2. 50 poemes amb àngel
“I read again and again this anthology of 50 poems with angels, that I prepared with Jaume Subirana seven years ago. You’ll find here classic poets like Baudelaire, Yeats, Dickinson, Rimbaud or Rilke together with great contemporary poets like the Catalan Narcís Comadira or the Kurdish Bejan Matur.”
3. Samar Yazbek/19 femmes
“I met Samar Yazbek one month ago when she delivered a deep and moving keynote speech at the PEN/Oxfam-Novib award for Freedom of Expression in The Hague. (https://pen-international.org/news/samar-yazbek-oxfam- novib-pen-international-award- keynote ) I am reading these days her book 19 women, a series of interviews through the years of the war in Syria, showing the resistance, the hope, the resilience of women committed to life and truth and building a multifaceted memory from the inside of the horror of the revolution and the war in Syria.
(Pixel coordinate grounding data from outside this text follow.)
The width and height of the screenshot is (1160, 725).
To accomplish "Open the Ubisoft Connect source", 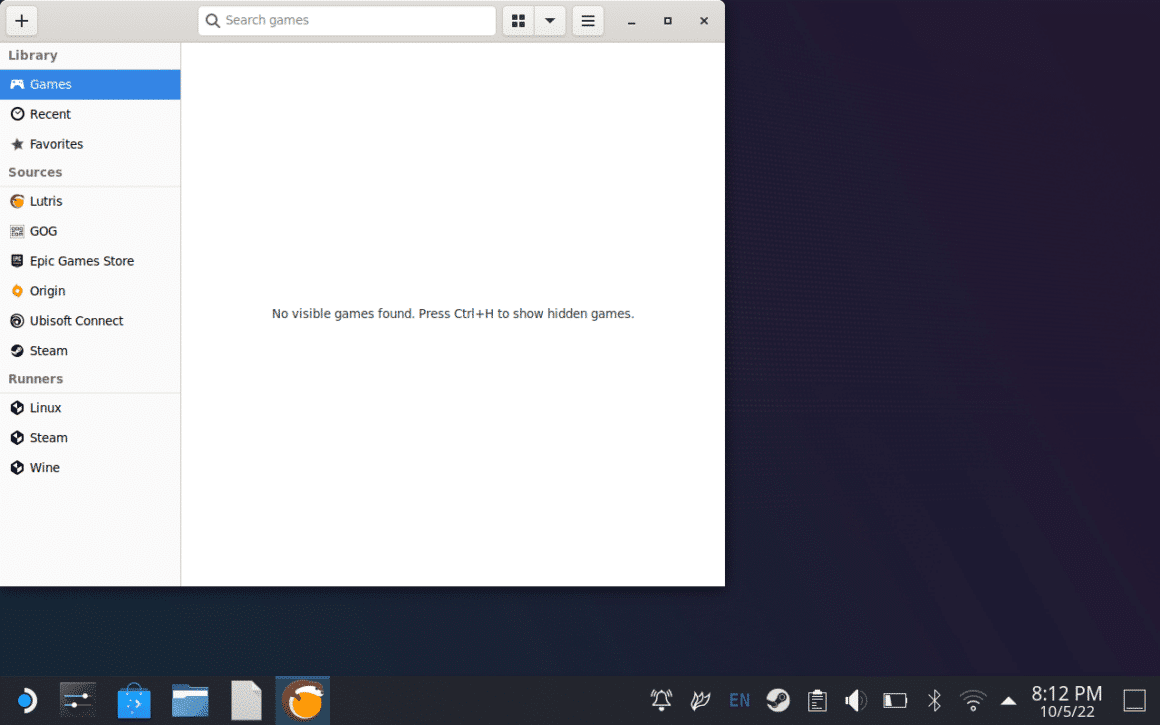I will click(x=75, y=321).
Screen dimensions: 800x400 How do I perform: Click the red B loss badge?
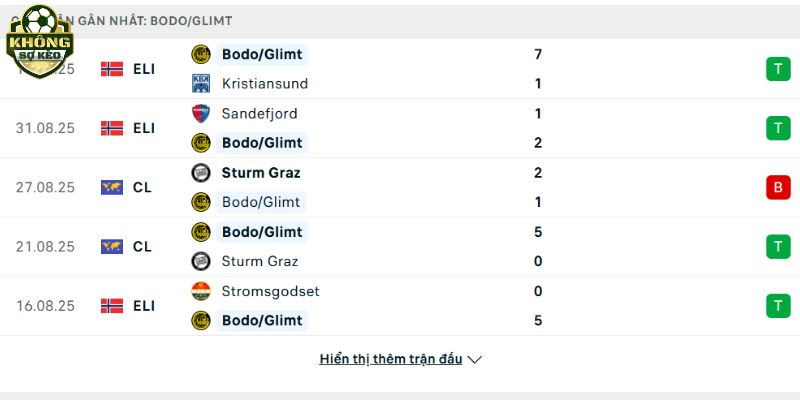tap(778, 187)
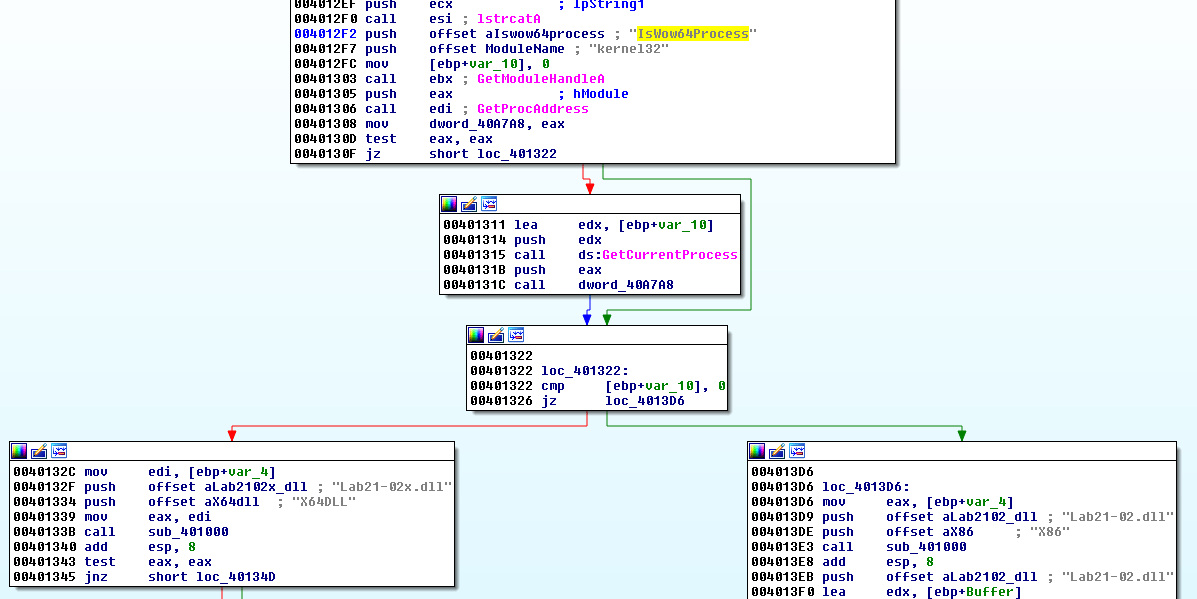
Task: Click the pencil edit icon on the X64DLL node
Action: coord(39,451)
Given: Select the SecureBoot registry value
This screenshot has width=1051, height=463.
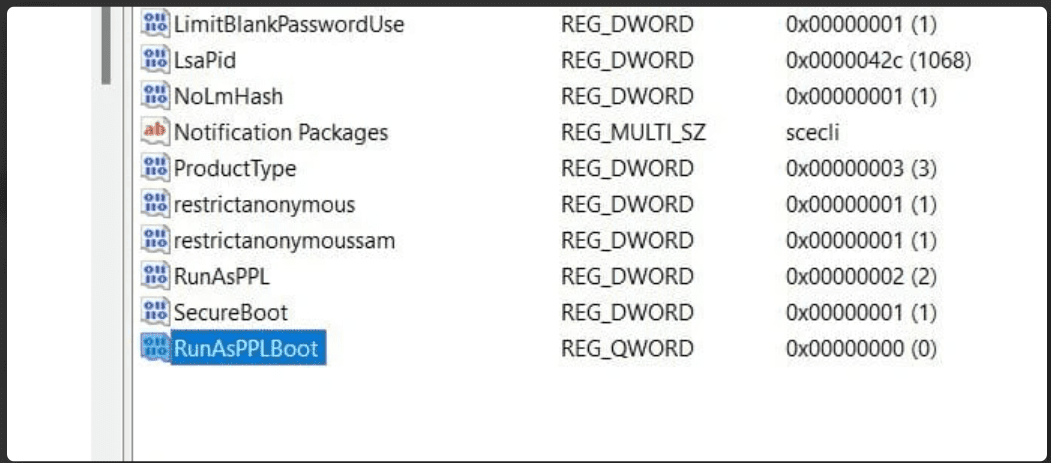Looking at the screenshot, I should point(231,312).
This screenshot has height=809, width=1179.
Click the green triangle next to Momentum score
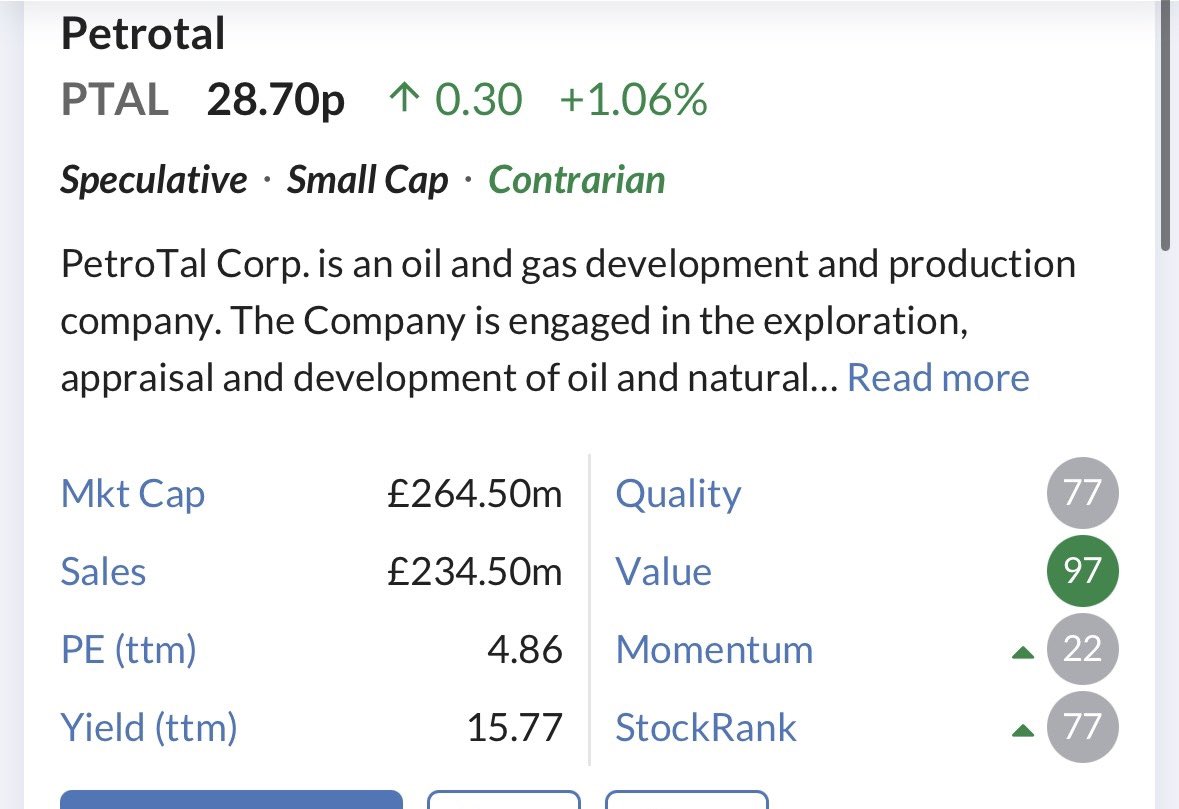(x=1022, y=653)
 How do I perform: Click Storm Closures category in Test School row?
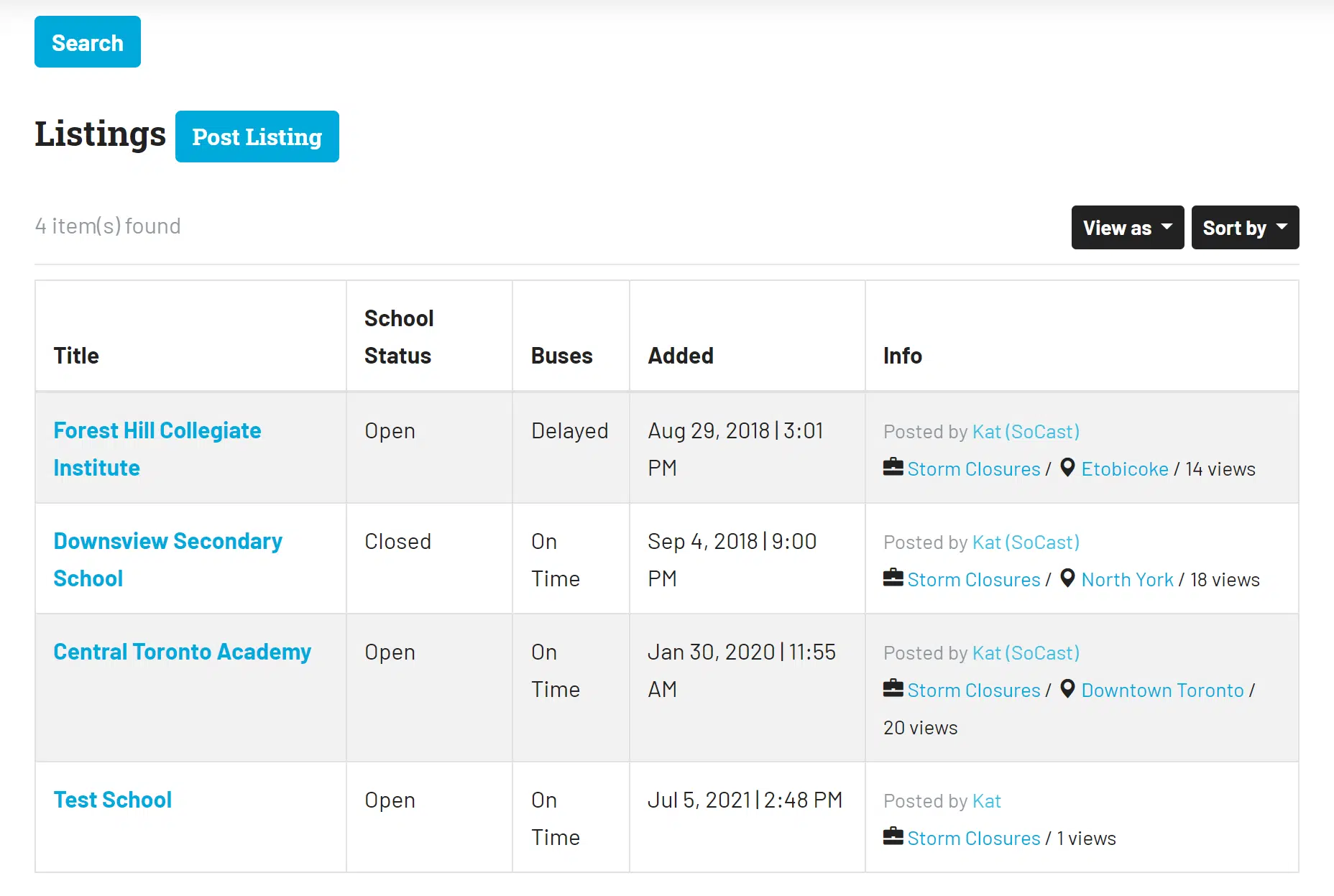[973, 839]
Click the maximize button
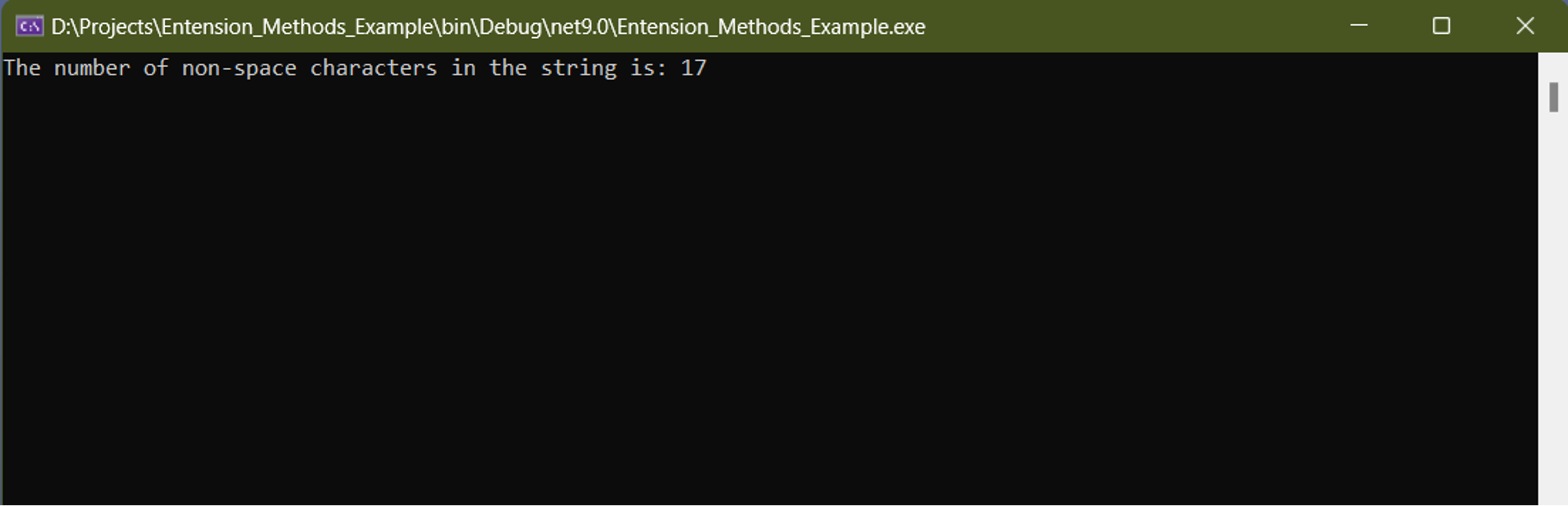The width and height of the screenshot is (1568, 506). tap(1441, 26)
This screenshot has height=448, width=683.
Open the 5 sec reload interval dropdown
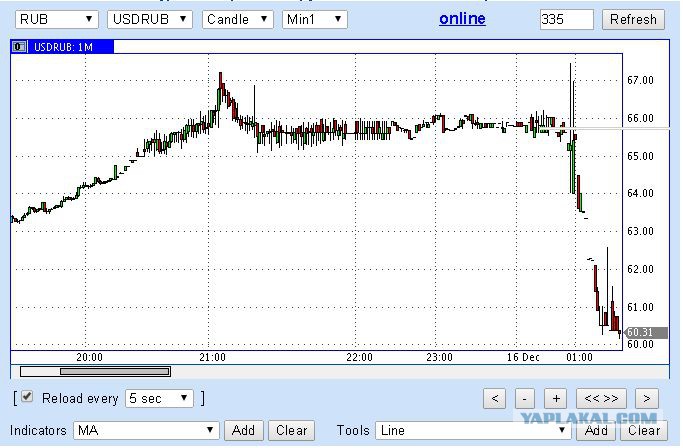point(159,398)
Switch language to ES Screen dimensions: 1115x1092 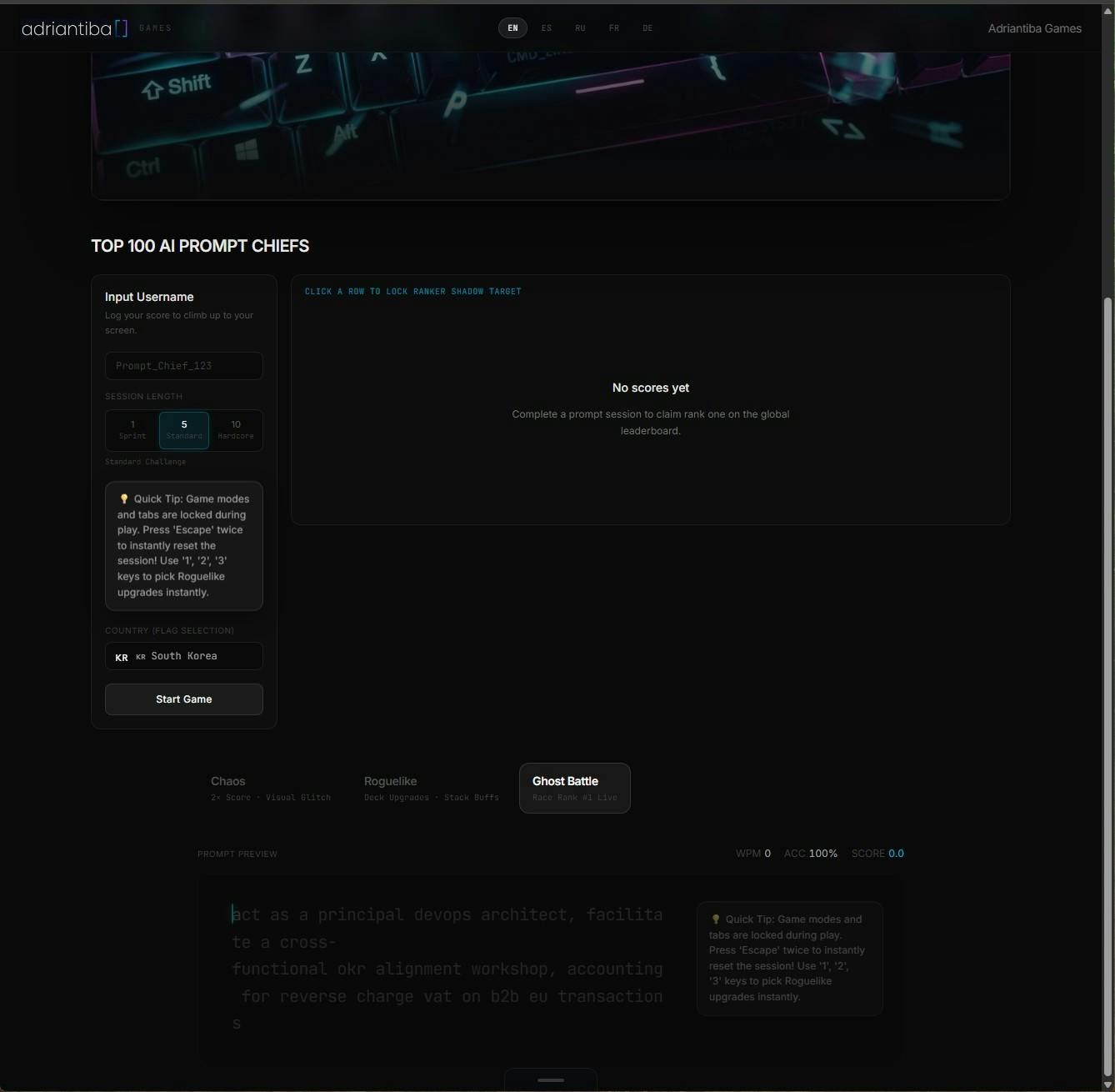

It starts with the story of Sara, a victim of the chemical bombings by the Assad regime.”
4. Gabriel Ferrater / Women and days
“The great Catalan poet Gabriel Ferrater roots each poem in the moral challenges of personal experience. I have read his poems again and again for forty years. In the preface, Seamus Heaney likens Ferrater to Robert Frost: “Had Frost grown up during a civil war he might have written like this”. The English translation by Arthur Terry is excellent.”
5. Timothy Snyder/ On Tiranny
“Since it was published, Timothy’s Snyder’s radical pamphlet (in the sense of short, sharp and very articulated text) has been very useful to me to understand the present surge of authoritarian regimes. It is the ideal book for a group reading and a conversation about how to resist the daily threats to democracy, in all societies.”